Petra Vojtíšková, Stanislav Kráčmar

Department of Food Analysis and Chemistry, Tomas Bata University in Zlín, nám. T. G. Masaryka 5555, 760 01 Zlín, Czech Republic

The aim of this study was to determine crude protein, fibre and phytic acid in vitro digestibility of selected legumes and buckwheat products. All analyses except the phytic acid contents were performed in the line with the Commission Regulation (EC) No. 152/2009. A modified version of Holt’s Method was used for phytic acid (phytate) determination. None of all samples contained more than 11% of moisture. Soybeans are rich in crude protein; they contain nearly 40% of this compound. The content of crude protein in buckwheat flours was about 14%. The highest amount of phytate was found in common beans and soybeans-about 2 g/100 g of dry matter. On the other hand, the lowest phytate content was observed in buckwheat pasta (< 1 g/100 g). The quantification of phytate in F. esculentum groats was 1.9 g per 100 g of dry matter. In vitro digestibility was determined using an incubator Daisy and pepsin enzymes and the combination of pepsin and pancreatin. The highest coefficient of crude protein digestibility was discovered to be in peels and wholemeal flour.
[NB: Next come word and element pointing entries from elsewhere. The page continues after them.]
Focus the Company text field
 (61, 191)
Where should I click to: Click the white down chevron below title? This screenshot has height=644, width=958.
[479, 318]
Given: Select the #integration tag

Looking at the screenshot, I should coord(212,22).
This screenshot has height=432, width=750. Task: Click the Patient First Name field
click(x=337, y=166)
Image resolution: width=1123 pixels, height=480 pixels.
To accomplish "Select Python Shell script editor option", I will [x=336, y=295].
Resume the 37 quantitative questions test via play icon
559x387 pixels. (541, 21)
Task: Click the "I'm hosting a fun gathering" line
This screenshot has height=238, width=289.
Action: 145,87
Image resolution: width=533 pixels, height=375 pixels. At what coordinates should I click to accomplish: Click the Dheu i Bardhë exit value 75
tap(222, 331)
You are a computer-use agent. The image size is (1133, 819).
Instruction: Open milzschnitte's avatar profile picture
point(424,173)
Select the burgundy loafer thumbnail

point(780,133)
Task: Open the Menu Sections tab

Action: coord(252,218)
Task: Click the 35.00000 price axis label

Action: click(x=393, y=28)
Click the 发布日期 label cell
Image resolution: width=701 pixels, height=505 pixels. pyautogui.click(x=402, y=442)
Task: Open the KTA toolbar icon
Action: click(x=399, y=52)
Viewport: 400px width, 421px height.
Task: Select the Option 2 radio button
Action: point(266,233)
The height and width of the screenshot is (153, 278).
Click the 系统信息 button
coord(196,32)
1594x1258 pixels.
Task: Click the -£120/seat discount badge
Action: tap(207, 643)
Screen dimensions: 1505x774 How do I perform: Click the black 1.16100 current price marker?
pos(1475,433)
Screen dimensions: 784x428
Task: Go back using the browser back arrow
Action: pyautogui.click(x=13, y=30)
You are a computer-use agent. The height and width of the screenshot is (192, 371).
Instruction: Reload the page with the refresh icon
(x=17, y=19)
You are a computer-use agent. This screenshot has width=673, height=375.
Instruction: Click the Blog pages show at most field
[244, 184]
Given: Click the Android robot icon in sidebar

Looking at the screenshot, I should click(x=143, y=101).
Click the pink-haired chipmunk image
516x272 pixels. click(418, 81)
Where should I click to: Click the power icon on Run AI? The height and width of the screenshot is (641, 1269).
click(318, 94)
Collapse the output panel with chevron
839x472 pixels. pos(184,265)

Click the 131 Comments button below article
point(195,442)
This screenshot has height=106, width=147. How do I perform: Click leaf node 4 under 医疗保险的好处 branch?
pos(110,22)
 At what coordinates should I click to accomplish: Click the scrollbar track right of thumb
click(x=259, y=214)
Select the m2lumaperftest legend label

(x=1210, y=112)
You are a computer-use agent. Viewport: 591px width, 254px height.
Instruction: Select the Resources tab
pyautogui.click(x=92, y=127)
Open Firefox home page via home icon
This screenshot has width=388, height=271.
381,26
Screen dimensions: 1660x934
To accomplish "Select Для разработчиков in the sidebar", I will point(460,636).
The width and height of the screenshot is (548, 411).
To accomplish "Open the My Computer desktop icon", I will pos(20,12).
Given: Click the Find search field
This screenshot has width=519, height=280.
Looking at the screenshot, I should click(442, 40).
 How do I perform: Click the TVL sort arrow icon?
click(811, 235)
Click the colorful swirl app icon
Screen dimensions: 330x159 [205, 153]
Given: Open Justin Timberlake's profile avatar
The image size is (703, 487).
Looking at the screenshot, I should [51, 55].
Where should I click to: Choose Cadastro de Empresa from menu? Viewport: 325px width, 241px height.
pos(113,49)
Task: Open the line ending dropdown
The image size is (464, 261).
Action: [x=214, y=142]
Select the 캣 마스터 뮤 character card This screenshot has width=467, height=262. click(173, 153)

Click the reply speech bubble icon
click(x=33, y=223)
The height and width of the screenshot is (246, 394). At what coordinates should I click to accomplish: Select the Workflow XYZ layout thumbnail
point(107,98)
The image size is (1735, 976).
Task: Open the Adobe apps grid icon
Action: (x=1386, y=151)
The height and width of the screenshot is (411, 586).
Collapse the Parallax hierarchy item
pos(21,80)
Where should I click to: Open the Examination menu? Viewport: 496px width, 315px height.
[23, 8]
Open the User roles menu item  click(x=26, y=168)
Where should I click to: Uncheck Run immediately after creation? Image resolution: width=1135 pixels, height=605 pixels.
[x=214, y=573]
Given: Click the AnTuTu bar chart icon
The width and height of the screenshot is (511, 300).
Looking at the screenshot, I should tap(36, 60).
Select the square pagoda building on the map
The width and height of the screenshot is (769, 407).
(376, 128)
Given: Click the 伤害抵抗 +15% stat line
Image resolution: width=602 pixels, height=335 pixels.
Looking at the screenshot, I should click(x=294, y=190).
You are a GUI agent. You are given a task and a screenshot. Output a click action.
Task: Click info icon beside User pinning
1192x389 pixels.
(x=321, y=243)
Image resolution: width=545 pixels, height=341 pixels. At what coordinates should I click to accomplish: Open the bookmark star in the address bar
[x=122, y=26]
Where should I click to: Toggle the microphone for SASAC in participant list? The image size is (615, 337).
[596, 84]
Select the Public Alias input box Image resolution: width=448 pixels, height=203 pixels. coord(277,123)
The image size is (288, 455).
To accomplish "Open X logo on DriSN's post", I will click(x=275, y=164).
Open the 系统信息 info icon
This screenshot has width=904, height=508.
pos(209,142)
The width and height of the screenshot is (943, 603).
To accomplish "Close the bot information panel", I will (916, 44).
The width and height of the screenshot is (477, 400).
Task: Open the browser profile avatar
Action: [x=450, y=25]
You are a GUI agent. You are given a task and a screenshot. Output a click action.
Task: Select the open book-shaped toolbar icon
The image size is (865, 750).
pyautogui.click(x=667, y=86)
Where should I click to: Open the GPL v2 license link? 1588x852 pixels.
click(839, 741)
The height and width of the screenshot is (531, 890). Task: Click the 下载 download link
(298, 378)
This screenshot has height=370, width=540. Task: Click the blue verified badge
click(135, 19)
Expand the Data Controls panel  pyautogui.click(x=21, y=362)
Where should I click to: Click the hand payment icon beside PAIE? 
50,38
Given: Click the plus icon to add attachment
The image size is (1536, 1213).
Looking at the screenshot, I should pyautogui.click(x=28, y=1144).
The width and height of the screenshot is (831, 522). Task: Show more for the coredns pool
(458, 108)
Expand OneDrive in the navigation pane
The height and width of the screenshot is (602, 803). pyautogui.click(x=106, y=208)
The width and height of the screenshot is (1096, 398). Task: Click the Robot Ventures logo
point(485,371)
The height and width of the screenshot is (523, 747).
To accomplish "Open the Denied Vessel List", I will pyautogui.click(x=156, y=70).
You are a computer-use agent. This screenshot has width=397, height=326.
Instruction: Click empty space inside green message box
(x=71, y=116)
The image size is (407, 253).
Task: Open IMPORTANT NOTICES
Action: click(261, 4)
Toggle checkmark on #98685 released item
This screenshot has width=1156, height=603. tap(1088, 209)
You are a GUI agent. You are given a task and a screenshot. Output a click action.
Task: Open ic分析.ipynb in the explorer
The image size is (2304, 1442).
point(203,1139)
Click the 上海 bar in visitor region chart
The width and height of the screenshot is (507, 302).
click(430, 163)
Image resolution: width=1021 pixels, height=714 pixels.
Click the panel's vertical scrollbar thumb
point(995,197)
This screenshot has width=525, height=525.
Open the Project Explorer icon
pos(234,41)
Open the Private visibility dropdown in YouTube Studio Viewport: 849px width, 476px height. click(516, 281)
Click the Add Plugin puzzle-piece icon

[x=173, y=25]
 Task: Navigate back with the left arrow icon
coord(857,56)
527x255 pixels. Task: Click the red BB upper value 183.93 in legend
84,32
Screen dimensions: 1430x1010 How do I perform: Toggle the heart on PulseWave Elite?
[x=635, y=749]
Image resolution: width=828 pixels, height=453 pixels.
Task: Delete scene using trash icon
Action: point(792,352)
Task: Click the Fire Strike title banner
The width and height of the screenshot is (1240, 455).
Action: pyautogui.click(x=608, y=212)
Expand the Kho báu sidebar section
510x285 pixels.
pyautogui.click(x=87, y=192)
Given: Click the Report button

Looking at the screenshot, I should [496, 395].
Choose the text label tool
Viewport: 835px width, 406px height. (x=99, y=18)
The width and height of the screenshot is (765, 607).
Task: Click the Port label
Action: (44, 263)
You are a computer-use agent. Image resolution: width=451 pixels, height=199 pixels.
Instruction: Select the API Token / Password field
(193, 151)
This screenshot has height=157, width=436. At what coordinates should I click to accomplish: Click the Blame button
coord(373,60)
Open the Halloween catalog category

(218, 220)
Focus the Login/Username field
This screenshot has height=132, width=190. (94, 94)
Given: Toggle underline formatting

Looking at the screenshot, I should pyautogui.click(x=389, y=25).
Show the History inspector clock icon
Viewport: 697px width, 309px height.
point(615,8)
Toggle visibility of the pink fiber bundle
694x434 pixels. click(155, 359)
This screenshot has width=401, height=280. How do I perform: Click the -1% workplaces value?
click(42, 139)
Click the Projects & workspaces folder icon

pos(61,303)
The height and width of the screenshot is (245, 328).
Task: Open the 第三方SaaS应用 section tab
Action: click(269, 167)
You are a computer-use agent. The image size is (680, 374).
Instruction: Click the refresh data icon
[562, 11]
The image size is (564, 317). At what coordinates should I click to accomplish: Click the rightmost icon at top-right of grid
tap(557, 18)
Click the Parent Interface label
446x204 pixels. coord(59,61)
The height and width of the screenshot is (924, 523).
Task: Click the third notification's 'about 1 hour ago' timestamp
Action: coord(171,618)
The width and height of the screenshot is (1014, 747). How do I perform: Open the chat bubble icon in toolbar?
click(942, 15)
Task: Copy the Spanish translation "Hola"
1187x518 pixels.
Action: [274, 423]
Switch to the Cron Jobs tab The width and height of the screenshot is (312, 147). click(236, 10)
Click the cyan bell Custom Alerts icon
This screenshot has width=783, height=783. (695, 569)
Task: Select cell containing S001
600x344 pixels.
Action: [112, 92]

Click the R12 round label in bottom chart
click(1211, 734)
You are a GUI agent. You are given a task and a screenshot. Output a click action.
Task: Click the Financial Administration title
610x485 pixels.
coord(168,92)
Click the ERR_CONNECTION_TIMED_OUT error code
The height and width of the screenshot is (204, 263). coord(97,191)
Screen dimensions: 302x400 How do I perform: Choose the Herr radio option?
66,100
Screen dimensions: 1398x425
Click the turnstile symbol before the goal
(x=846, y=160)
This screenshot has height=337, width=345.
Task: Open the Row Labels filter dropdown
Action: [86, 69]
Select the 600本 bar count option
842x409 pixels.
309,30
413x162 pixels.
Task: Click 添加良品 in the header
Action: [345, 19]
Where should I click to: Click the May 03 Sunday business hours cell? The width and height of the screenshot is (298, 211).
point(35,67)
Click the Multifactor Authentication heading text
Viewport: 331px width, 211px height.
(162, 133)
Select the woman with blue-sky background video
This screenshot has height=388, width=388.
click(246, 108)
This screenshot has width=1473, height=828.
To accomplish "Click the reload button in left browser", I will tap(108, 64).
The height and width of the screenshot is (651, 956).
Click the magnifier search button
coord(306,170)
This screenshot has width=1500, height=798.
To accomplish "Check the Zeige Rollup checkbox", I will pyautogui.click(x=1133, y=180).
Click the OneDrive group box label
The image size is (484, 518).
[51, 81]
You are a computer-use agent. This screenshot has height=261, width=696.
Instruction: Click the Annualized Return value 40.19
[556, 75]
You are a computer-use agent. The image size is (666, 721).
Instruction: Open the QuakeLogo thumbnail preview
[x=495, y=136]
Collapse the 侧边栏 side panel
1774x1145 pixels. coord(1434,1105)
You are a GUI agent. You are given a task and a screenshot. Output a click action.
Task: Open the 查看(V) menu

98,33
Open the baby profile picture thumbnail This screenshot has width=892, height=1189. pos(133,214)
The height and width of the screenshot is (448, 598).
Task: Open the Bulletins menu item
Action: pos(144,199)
The greatest fibre digestibility coefficients were obtained for peels, which contain about 65% of fibre in their dry matter. When pepsin was used, a higher phytic acid digestibility coefficient for G. max, Ph. vulgaris, peels, flour, groats and broken groats was observed; while when the combination of pepsin and pancreatin was used, higher phytic acid digestibility coefficients for peas, lentil and wholemeal flour were observed.